PUJA-PUJI setinggi langit mengiringi peluncuran awal Human Genome Project, hampir satu dasawarsa lalu. Menghabiskan ongkos US$ 3 miliar—atau sekitar Rp 27 triliun, proyek ini punya misi luar biasa: mengungkap rahasia 100 ribu gen yang terekam dalam DNA manusia. Orang pun menyamakannya dengan Proyek Manhattan—misi mendaratkan manusia di bulan.
Proyek itu semula diperkirakan selesai pada 2005. Namun, persaingan bisnis mungkin akan membuatnya selesai jauh lebih cepat. Berbeda dengan proyek Apollo yang cuma diminati pemerintah, proyek ini membuat ngiler kalangan bisnis: di masa depan genetika diyakini bakal mengambil peran penting dalam dunia kedokteran, sebuah bidang usaha yang menguntungkan pula.
Tak mengherankan jika banyak perusahaan farmasi bersemangat menganggarkan miliaran dolar bagi riset genom untuk menemukan berbagai metode pengobatan mutakhir. Tentu saja dengan kesadaran: yang mampu mendapatkannya pertama kali dan kemudian mematenkannya berhak atas porsi keuntungan terbesar.
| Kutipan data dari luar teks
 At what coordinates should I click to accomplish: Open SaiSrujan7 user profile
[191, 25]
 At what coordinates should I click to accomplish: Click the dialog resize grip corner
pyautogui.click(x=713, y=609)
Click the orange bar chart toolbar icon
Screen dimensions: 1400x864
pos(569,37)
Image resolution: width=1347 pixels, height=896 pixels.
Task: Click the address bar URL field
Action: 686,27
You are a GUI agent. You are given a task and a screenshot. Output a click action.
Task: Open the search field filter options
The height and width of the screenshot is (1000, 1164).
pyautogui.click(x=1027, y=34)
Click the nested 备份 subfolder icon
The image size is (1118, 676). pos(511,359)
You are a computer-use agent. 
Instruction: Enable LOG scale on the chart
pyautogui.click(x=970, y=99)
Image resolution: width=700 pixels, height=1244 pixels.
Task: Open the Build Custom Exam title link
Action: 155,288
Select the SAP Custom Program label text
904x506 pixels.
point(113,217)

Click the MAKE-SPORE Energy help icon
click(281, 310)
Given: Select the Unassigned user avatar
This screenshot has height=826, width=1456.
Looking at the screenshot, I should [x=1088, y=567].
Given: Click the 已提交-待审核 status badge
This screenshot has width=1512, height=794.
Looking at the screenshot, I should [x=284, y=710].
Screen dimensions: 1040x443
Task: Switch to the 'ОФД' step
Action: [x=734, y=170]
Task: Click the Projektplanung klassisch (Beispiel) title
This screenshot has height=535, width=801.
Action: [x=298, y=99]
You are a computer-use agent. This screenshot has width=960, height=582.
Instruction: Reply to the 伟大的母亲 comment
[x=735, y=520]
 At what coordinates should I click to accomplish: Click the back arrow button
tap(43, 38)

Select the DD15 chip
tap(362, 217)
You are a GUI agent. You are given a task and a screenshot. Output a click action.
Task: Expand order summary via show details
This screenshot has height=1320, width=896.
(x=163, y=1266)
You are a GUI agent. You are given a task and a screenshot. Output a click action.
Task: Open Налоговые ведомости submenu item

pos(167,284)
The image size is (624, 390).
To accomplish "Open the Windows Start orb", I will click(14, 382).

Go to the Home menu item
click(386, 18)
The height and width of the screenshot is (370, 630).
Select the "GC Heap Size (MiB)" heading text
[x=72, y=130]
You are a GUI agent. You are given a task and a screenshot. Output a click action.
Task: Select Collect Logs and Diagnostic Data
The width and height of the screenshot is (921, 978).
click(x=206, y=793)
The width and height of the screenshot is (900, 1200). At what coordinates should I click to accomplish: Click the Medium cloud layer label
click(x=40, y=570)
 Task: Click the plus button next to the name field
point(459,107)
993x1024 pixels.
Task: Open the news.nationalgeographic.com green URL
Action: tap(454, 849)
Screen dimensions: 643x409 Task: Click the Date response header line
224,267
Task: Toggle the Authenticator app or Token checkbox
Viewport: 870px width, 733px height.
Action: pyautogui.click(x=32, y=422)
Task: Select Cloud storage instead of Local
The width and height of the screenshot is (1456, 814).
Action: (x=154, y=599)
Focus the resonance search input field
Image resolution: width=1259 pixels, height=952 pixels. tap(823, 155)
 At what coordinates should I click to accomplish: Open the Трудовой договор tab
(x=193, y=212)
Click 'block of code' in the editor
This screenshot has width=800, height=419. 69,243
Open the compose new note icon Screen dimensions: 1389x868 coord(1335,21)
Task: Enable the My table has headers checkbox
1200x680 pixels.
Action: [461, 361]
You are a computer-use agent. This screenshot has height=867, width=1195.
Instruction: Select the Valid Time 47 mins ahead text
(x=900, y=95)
Adu kencang pun tak terelakkan. Celera Genomics Corporation yang dipimpin seorang ilmuwan nyentrik Craig Venter langsung tancap gas. Venter bersumpah: cuma perlu waktu tiga tahun untuk merampung proyek itu. Pesaing lain lalu "gelap mata". Para pemimpin proyek pemerintah—di laboratorium milik universitas dan pemerintah di Amerika Serikat, Inggris, Jerman, juga Jepang—kontan berpikir ulang soal tenggat mereka. Buntutnya, tahun 2003 ditetapkan sebagai batas akhir. Draf kasar sudah akan diterbitkan tahun 2001.
Untuk memacu kecepatan, metode pemetaan diutak-atik. Pihak pemerintah melakukannya secara detail. Ibarat memetakan rute San Fransisco-New York City, mereka menelusuri seluruh jalur dan lembah yang ada. Pendekatan sektor swasta memotong jalur tersingkat, contohnya yang dilakukan Incyte Pharmaceuticals dari Palo Alto, California. Peta mereka mirip foto satelit yang memusatkannya pada bidang tertentu dari seluruh cakupan area. "Yang sangat ingin diketahui orang," kata Randal Scott, Kepala Bidang Penelitian Incyte, "tempat seluruh kota itu berada. Untuk itu, Anda tidak perlu memotret setiap pohon dan selokan."
Genset, salah satu rival Scott yang berbasis di Prancis, menempuh pendekatan yang sama. Cuma, fokusnya lebih dipersempit lagi pada 60 ribu—dari 10 juta—"rambu" biokimia di sepanjang genom, untuk menemukan gen tertentu yang malfungsinya mengakibatkan berbagai penyakit. Dengan model tersebut, mereka berani pasang target penyelesaian pada awal tahun depan!
Persaingan tidak selalu santun. Proyek pelat merah dicela pihak swasta sebagai riset awut-awutan tanpa visi. Kalangan pemerintah balik mengecam swasta sebagai operasi perompak yang bernafsu mengangkangi karya Ilahi di balik hak paten. Selain urusan saling tuding, ada persoalan lebih serius. Adu cepat ini dikhawatirkan berdampak pada hasil yang jauh dari sempurna. "Jika ini adalah buku kehidupan," dengus Francis Collins, salah seorang pimpinan Human Genome Project, "kita seharusnya tidak puas dengan banyak lubang kesalahan."
Apalagi, pemenang sebenarnya tidak diputuskan di laboratorium, tapi di pengadilan dan kantor paten. Belakangan ini, para peneliti gen membanjiri Kantor Urusan Merek dan Paten AS. Persaingan gila-gilaan membuat mereka—meskipun belum menuntaskan penelitiannya—buru-buru mematenkan temuannya. Memagari lahan adalah urusan nomor satu. Padahal, praktek gelap mata itu telah menerobos tabu dunia sains yang selalu menempatkan harga sebuah keakuratan di atas segala-galanya. Dan yang terpenting: jangan-jangan hasilnya cuma temuan kodian dan bisnis yang semena-mena.
Alih-alih saling sikut, mengombinasikan model pemerintah dan partikelir adalah penyelesaian terbaik. Jika swasta memusatkan perhatiannya pada gen yang paling diminati, ilmuwan yang disponsori pemerintah bisa menggarap urusan selebihnya. Semua orang akan diuntungkan.